Donnerstag, 20. September 2012

Es gibt nichts Gutes, außer man tut es

Politik ist nicht unbedingt meins und ich habe auch keine Ahnung. Ich verstehe die Verklüngelungen nicht und erfasse ebenso wenig komplexe politische Zusammenhänge, aber ich verstehe, wenn jemand eingesperrt wird, nur weil er seine Meinung kund getan hat. Und ich weiß, was Unrecht ist - und Dummheit. Und da wird das Private dann sogar politisch. Besonders, wenn man in einem Land geboren wurde, das es inzwischen zwar nicht mehr gibt, aber das auch so zu funktionieren glaubte. Ein Irrglaube. Und heute für die meisten schon so lang her, dass es selbstverständlich ist,  sich auszudrücken - auf welche Art und Weise auch immer. Gern erschöpft sich das auch in unendlichem Gejammer. Aber von welch unschätzbarem Wert das eigentlich ist, vergesse ich im Alltag. Dabei musste ich noch als Grundschülerin in der POS Friedrich Engels Kampfspiele im Wald absolvieren und durch verräucherte Areale robben - nur falls der Ernstfall eintritt und der Imperialist und Aggressor angreift. Wir müssen ja vorbereitet sein und unsere sowjetischen Freunde unterstützen. Und vergiss nicht, dass du die Mainzelmännchen nicht kennst und auch nicht weißt, was eine Barbie ist, denn Westfernsehen hast du noch nie gesehen (falls die Lehrerin mal fragt)! Die meisten unserer Eltern wollten Veränderungen, wollten nicht mehr eingesperrt sein, wollten sagen können, was sie wollen. Was haben wir daraus gemacht? Nichts. Es gibt immer noch viel zu tun, sind es auch andere Themen. Demokratische Möglichkeiten, die man einst so herbeigesehnt hat, werden kaum genutzt, was wiederum die Gefahr birgt, dass sie eines Tages verschwinden. Macht Freiheit lethargisch? Und hält wirklich nur die Diktatur den Freiheitssinn lebendig, wie es Sigmund Graff mal gesagt haben soll?

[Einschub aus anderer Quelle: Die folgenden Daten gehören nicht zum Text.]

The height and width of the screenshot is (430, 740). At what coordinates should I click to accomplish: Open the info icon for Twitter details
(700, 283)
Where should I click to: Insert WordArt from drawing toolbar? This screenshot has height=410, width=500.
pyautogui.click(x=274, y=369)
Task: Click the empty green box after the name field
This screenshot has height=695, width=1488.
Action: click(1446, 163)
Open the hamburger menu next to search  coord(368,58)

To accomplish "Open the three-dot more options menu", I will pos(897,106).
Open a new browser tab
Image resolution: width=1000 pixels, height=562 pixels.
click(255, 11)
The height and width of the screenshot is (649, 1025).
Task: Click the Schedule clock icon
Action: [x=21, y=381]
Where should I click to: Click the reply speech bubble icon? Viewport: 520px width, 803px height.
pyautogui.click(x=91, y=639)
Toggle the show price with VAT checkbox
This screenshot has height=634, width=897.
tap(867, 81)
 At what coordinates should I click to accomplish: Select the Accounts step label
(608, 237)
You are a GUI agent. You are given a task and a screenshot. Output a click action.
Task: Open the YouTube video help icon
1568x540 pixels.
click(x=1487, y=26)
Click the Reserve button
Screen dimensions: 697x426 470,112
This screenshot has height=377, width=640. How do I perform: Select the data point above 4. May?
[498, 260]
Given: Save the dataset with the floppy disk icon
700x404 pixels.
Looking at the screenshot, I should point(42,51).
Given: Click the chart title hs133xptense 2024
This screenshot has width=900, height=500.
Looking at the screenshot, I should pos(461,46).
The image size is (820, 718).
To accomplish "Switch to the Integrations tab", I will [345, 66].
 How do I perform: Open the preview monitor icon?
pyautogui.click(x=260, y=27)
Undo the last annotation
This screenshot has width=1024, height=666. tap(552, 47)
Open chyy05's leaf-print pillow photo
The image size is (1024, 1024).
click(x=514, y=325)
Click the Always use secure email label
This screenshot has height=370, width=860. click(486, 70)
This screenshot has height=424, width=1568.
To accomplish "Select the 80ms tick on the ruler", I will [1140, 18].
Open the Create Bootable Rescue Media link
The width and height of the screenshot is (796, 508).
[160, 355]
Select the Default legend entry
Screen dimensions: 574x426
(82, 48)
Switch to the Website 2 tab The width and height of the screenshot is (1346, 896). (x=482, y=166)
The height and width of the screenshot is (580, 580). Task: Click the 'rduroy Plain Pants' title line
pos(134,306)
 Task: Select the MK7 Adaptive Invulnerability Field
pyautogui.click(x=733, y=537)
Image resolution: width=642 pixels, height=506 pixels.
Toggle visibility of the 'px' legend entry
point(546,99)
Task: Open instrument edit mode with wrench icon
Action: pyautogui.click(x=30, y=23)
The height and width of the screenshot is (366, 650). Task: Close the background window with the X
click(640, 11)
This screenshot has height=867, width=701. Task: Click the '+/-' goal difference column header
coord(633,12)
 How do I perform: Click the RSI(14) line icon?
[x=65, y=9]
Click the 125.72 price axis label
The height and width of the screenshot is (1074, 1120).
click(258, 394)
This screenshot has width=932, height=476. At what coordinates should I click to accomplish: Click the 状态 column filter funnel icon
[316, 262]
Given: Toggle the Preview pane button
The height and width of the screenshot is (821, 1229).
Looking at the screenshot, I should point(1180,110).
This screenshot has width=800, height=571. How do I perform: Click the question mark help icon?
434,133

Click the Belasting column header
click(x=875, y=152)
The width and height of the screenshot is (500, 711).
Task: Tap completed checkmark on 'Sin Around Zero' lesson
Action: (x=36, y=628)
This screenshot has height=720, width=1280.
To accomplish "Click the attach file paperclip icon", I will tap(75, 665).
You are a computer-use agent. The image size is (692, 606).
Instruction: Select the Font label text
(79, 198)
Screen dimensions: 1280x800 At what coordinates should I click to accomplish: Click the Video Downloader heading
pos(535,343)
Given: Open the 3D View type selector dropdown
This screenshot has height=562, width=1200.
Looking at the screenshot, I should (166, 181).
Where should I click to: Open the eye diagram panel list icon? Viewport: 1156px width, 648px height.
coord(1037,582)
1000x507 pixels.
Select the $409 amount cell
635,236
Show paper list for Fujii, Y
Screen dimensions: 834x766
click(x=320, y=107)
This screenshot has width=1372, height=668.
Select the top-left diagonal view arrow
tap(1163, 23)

Und warum nutzen wir unsere Freiheit nicht, um anderen zu helfen, die diese Freiheit nicht haben? Redet eigentlich noch irgendjemand über Pussy Riot? Als das Thema frisch war, bemalte sich doch sogar Madonna mit Parolen zur Freilassung. Und nun? Alles vorbei? Die Revolution hat mal wieder nur für eine Schlagzeile gereicht. Nicht auszudenken, was ich heute wäre, wenn die Mauer nicht gefallen wäre. A) Mutter von drei Kindern und Sekretärin in der LPG, B) Lehrerin und Parteimitglied, C) inhaftiert, D) Spitzel?? Von solchen Gedankenexperimenten halte ich eigentlich nichts, denn sie blieben hypothetisch. Theoretisch will jeder auf der richtigen Seite stehen, praktisch kann man trotzdem das Böse unterstützen.